親鸞聖人は「たとえ悪人でも南無阿弥陀仏と唱えれば極楽浄土に成仏できる」と説いた。それはすごいことである。仏教には「極悪人は成仏できない」としている宗派もある。親鸞の言ったことは、世の中の難しい問題は南無阿弥陀仏でみな解決できると言っているのと同じだ。イエスが愛を説いたのと似ている。一般に仏教とキリスト教はその教義が大きく違っていて相いれないように思われているが、親鸞の南無阿弥陀仏とイエスの愛は似ているところがある。
浄土教では「南無阿弥陀仏を六字の名号とよび、これを唱えることによって浄土に生まれることができる」と説く。浄土真宗では「阿弥陀仏に救われた喜びのあまり感謝の念をもって唱える報謝の念仏であると説く」 『中村元仏教語大辞典』
すでに救われているという感謝の念仏、それは仏陀の悟り、あるいは臨済禅師の「無事是貴人」に匹敵するといえるだろう。
●南無仏
2017年6月、友人と二人でスリランカを訪れた。コロンボバンダラナイケ国際空港でタラップを降り、手荷物検査所へ行く途中ナースセンターの前に大きな仏陀をお祀りしてある。坐像で2メートルもある黄色の美しい仏像である。仏像を祀っている空港はコロンボ空港だけだろう。
この国ではビルの屋上、道路交差点の角、小高い山の上などいたる所に大仏を祀っている。街を見下ろす山の上に大仏を祀る理由を現地の方にたずねると「ブッダが見えるところは犯罪が少ない」のだそうだ。もちろんイスラム教やキリスト教、ヒンズー教の教会もたくさんある。仏教徒は地域により多少はあるが、おおよそ国民の70パーセントである。
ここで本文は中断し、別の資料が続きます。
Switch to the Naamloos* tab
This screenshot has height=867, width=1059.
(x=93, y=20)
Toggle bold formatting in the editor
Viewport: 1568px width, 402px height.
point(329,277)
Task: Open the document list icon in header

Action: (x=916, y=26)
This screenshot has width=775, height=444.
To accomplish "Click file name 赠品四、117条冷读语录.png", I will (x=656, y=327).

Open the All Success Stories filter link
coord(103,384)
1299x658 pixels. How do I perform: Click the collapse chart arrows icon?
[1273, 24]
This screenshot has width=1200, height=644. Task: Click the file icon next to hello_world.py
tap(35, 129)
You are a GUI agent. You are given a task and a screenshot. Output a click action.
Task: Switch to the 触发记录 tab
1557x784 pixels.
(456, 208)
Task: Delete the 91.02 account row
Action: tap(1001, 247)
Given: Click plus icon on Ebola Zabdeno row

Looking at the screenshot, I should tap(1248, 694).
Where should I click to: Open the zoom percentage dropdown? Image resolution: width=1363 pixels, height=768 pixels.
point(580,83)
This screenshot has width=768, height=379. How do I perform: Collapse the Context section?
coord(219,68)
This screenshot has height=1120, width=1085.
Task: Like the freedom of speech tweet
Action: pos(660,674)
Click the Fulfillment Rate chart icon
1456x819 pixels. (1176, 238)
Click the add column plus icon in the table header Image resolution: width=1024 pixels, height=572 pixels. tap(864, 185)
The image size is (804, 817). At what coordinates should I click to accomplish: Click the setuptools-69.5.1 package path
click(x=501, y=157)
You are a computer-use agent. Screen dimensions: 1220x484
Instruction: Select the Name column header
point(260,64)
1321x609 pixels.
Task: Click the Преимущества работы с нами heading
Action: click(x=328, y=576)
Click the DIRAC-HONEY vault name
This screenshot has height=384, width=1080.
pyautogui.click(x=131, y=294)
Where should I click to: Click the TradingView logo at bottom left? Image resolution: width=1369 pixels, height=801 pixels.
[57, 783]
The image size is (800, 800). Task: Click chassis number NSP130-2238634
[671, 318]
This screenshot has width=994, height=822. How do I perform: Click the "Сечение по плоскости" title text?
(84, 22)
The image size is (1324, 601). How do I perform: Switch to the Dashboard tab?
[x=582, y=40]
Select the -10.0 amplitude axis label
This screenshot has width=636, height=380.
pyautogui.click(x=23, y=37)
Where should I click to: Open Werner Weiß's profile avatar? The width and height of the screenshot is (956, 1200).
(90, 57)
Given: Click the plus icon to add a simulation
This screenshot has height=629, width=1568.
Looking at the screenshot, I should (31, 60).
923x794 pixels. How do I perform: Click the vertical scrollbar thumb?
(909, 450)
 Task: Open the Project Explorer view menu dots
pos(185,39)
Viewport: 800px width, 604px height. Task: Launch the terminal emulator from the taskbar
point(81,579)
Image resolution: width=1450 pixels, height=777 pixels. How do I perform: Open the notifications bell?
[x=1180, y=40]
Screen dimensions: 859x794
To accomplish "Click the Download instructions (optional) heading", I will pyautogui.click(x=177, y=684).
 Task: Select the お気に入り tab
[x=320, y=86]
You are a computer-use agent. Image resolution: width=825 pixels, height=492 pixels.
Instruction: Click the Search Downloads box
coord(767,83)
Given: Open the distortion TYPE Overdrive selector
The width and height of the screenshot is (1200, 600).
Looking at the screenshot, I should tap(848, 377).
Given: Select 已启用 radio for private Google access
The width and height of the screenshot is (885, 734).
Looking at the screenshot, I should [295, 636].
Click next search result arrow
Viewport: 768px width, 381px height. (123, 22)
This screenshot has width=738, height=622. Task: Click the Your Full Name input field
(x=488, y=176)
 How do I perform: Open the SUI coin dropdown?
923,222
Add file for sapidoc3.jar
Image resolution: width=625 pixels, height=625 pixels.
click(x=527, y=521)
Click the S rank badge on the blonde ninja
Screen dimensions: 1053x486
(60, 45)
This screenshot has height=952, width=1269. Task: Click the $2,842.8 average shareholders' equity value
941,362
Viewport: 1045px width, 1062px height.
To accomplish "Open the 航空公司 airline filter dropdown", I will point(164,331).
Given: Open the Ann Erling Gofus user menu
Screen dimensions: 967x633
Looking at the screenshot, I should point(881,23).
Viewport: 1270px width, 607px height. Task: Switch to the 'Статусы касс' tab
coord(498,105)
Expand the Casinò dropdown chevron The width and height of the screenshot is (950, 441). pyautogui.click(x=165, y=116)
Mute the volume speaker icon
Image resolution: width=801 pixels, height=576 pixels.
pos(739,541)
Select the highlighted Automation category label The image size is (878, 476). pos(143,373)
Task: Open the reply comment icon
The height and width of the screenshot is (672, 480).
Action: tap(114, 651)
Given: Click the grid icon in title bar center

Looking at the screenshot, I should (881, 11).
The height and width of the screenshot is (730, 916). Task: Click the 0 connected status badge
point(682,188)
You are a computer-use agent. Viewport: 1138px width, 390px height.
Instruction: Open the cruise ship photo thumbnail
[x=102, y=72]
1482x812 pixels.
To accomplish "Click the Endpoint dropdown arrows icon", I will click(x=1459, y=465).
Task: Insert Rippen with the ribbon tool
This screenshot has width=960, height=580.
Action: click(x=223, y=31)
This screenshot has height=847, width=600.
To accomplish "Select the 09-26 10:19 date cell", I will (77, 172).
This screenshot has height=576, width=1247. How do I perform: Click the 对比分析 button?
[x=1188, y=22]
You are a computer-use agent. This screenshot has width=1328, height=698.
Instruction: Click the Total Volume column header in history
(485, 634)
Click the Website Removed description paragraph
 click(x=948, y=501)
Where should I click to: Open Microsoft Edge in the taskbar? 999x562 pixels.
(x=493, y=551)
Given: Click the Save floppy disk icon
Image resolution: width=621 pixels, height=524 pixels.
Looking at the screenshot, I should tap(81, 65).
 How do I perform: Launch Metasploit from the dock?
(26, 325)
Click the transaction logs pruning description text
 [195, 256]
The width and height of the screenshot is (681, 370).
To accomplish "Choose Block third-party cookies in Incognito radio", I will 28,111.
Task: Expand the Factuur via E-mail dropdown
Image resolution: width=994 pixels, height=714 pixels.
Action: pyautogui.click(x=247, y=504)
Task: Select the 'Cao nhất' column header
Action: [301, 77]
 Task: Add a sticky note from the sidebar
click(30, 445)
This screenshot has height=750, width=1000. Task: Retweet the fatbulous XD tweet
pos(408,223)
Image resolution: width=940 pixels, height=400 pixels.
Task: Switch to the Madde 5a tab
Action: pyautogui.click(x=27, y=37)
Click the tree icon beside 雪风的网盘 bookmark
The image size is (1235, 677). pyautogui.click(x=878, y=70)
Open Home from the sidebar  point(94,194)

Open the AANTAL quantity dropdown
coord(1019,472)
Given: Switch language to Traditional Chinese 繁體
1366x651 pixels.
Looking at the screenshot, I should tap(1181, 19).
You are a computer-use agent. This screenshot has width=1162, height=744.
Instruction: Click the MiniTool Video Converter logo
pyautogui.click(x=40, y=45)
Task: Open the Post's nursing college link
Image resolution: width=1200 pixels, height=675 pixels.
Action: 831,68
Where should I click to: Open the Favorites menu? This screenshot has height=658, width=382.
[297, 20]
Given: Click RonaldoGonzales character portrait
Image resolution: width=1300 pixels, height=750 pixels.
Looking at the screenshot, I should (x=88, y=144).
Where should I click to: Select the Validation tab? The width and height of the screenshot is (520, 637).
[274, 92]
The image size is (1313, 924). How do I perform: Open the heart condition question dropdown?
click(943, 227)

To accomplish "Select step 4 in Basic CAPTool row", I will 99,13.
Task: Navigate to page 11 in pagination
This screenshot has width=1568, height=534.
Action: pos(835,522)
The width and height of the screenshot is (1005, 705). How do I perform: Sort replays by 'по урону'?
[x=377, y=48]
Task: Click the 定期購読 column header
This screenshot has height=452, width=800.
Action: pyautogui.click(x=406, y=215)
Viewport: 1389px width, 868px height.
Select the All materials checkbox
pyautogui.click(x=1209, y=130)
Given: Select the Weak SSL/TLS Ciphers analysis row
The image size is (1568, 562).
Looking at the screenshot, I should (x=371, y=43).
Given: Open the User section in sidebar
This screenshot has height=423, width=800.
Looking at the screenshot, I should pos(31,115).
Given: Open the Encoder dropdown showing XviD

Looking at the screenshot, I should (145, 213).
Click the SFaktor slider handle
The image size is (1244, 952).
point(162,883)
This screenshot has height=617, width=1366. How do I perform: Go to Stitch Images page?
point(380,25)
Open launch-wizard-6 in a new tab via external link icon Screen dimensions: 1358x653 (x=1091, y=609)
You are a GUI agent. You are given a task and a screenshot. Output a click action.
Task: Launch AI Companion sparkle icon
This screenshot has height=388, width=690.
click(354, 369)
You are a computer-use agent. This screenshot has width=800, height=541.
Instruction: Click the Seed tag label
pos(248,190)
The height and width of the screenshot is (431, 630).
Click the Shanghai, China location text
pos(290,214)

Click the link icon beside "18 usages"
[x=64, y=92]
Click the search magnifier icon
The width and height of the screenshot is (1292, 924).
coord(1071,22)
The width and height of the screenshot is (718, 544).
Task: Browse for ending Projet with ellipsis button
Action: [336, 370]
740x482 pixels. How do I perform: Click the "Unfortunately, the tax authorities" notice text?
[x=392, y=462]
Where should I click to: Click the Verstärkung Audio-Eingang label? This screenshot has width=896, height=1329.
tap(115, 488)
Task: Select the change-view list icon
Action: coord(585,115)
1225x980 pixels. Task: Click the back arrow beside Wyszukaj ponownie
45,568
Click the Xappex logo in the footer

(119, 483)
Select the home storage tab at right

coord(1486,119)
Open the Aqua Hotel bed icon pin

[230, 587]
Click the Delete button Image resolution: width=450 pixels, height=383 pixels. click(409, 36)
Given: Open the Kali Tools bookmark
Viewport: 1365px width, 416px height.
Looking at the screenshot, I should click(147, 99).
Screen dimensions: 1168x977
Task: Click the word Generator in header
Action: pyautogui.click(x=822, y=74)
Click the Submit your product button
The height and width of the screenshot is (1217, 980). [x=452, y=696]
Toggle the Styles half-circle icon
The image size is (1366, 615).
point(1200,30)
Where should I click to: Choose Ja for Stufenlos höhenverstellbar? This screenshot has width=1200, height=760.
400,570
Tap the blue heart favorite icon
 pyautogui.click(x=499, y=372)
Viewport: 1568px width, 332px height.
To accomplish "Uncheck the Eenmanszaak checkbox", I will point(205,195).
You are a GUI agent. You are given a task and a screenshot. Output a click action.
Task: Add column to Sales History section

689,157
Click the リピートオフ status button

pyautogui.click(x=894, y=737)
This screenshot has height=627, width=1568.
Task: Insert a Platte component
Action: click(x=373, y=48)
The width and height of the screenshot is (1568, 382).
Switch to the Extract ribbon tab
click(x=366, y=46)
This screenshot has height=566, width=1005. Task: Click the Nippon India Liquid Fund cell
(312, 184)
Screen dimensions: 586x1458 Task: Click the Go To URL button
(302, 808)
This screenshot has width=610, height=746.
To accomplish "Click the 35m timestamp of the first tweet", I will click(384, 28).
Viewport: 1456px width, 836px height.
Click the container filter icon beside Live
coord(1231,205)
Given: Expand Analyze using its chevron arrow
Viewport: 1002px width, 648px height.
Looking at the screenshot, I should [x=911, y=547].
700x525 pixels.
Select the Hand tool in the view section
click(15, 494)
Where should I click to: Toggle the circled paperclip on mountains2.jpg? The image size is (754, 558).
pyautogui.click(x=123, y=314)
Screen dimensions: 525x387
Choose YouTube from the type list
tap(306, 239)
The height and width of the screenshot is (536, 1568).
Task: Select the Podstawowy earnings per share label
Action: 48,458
スリランカの仏教徒は菩提樹に熱心に参詣する。菩提樹には仏陀の魂が宿っていると信じられている。その昔、インドのブッダガヤから分木がスリランカにもたらされ、樹齢2300年をこえる菩提樹がある。またその分木を移植した樹齢1500年の菩提樹もスリランカ各地にあり、それぞれ上座部仏教の聖地とされる。参詣者たちは仏教伝来の記念日:ポソンポヤデーなどには夜遅くまで仏教賛歌を唱える老若男女の信者が絶えない。スリランカでは南無仏、あるいは南無釈迦牟尼仏を次のように唱える。
ナモータッサーバガバトーアラハトーサマンサブッダッサー
ナモーは南無。タッサーは向かってという意味の前置詞。バガバトーはブッダの異名で「すぐれた者、諸々の徳を有する者の意味で、アラハトーは阿羅漢と漢訳され悟った人のこと。サマンサはずっと偉い人の意味。ブッダッサーは仏陀の意味である。上座部仏教では儀式で信者はこれを三回となえる。実に柔らかい響きがある。南無釈迦牟尼仏の原点はこれだ。
この時、建築デザイナー、アジス・アベイサンドラ氏の協力を得て灯明会を催した。参詣者20名で「ナモータッサー~」と唱えていただいた。参詣者のある年輩の男性は「サマンサブッダッサーとは、ブッダはすごく偉い人という意味です」と言っておられた。スリランカの人たちと日本の僧侶が同じ祈りの時間を持てたことは感謝というより他はない。